Start of Information shown
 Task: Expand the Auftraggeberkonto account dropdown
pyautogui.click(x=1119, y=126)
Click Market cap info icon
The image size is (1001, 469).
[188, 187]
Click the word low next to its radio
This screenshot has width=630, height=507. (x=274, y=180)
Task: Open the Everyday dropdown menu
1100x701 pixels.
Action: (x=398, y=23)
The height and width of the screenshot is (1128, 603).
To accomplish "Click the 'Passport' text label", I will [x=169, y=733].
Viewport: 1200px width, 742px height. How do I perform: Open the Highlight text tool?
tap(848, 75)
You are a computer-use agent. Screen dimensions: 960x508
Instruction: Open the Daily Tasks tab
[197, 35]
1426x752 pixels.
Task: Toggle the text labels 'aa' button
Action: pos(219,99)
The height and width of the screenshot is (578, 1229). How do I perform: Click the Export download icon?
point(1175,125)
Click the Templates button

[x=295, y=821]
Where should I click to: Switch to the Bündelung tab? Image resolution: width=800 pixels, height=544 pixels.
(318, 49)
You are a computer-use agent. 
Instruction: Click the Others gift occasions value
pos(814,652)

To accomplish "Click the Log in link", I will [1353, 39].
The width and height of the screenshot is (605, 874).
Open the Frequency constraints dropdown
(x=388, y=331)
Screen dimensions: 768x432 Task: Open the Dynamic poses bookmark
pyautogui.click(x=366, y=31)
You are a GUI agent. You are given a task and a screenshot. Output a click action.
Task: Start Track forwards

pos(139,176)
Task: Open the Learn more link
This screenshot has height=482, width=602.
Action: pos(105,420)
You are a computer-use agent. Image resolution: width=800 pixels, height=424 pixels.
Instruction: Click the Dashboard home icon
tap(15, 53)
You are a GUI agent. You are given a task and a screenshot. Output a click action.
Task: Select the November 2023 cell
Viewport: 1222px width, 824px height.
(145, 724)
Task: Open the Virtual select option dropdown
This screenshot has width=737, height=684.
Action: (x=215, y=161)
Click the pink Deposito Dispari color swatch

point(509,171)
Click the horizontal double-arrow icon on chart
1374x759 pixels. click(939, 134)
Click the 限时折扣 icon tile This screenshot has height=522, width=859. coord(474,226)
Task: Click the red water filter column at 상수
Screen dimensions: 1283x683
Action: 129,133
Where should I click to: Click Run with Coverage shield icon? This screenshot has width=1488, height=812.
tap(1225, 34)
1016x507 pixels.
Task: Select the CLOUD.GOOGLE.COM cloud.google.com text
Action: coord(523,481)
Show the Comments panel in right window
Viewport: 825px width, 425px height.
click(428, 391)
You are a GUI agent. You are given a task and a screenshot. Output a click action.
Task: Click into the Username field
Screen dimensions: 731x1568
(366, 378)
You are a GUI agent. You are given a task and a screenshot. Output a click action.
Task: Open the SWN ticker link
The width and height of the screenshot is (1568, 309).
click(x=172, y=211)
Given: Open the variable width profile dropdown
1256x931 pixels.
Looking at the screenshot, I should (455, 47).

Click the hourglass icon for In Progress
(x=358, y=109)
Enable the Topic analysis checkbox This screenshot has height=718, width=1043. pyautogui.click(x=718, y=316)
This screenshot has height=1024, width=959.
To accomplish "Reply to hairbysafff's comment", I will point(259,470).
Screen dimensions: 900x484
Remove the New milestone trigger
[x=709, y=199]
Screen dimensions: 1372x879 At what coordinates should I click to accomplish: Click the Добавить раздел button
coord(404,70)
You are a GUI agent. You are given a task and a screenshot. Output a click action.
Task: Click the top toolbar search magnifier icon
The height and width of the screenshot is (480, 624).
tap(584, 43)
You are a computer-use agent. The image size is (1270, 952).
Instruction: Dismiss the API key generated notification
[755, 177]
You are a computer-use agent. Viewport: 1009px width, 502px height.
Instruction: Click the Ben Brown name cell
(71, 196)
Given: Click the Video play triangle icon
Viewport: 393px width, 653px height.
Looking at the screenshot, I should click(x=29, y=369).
End of Information shown
### Instructions for the task
Report the number of lines, in the entries above, that contain the word "will", without any other text.

### Output of the task
3